> _Exercise prompt_
Copy out the rows word for word, from the line containing "How do I perform: Click" through the end of the rows, leaving out the pictures.

========================================

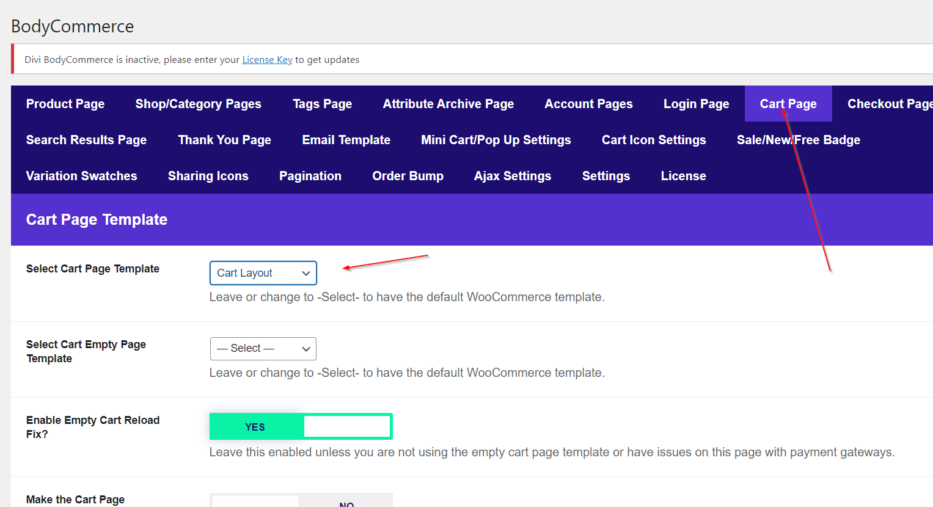Open the Cart Empty Page Template dropdown
This screenshot has height=507, width=933.
coord(263,349)

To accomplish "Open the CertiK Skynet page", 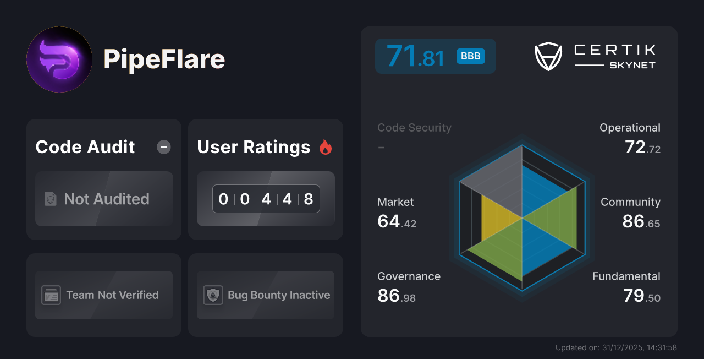I will coord(596,55).
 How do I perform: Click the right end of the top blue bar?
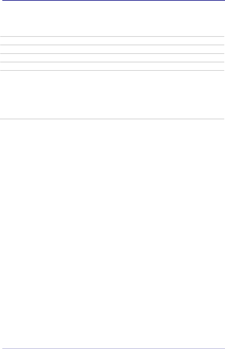(223, 0)
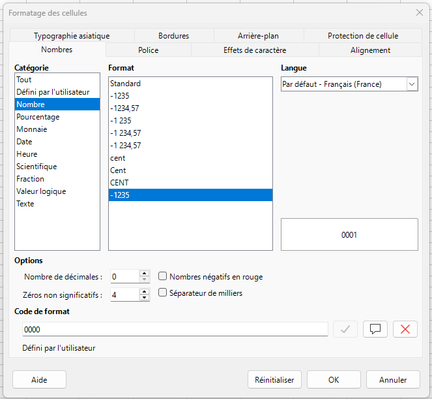
Task: Open the Bordures tab
Action: (x=173, y=36)
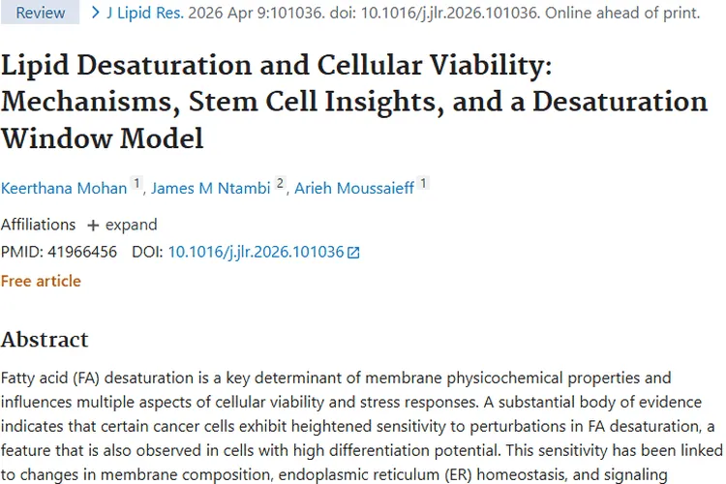Click the 'DOI:' label before the link

tap(147, 252)
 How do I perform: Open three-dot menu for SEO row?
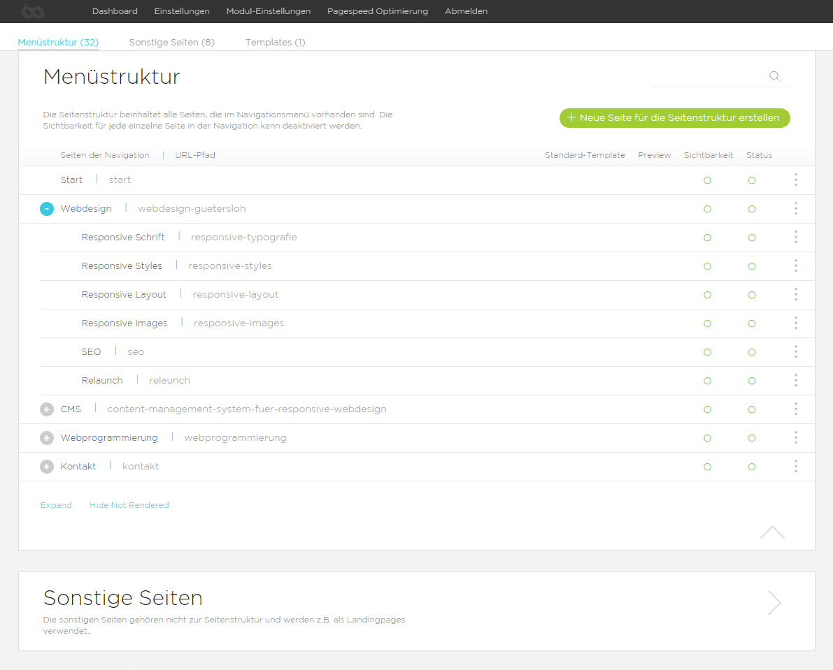tap(795, 352)
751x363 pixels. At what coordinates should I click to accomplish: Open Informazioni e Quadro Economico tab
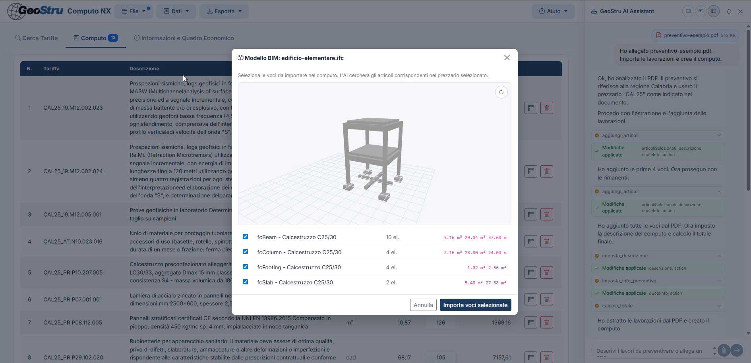pos(184,38)
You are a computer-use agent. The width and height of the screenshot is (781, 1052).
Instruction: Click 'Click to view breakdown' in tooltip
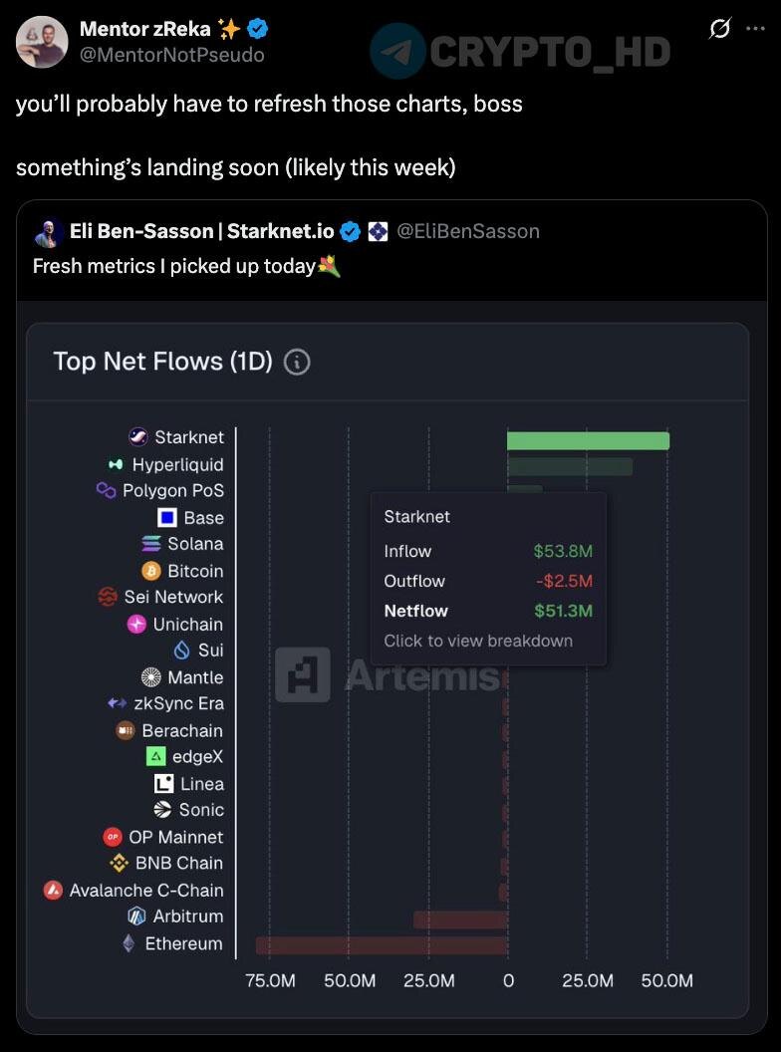click(x=478, y=641)
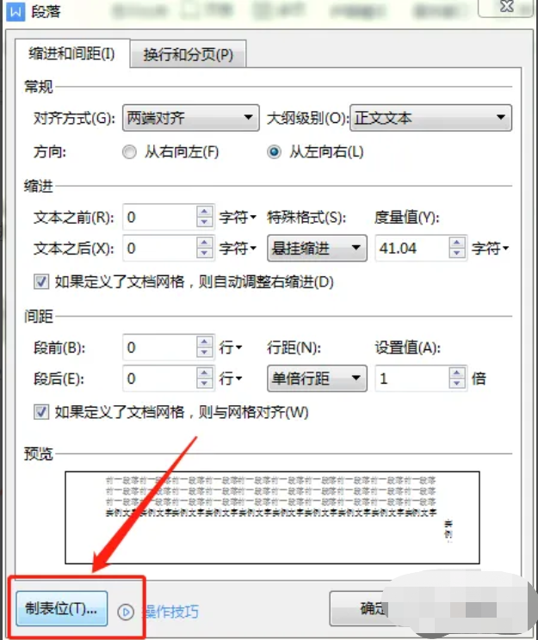Switch to the 换行和分页 tab
The width and height of the screenshot is (538, 640).
click(188, 54)
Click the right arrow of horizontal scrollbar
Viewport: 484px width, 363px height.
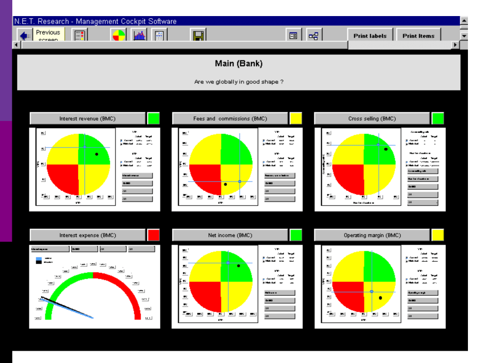point(455,45)
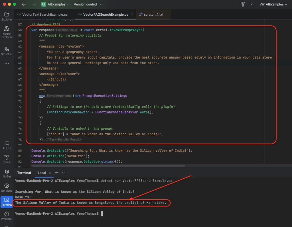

========================================

> _Result of the exercise_
 How do I perform: Click the right end of the top blue bar?
(223, 0)
Task: Open the Bordures tab
Action: (x=173, y=36)
Click the 'DOI:' label before the link

tap(147, 252)
 How do I perform: Open three-dot menu for SEO row?
tap(795, 352)
751x363 pixels. At what coordinates should I click to accomplish: Open Informazioni e Quadro Economico tab
pos(184,38)
You are a computer-use agent. The width and height of the screenshot is (781, 1052).
Instruction: Click 'Click to view breakdown' in tooltip
click(x=478, y=641)
Switch to the 换行和分页 tab
The width and height of the screenshot is (538, 640).
click(188, 54)
Click the right arrow of horizontal scrollbar
Viewport: 484px width, 363px height.
point(455,45)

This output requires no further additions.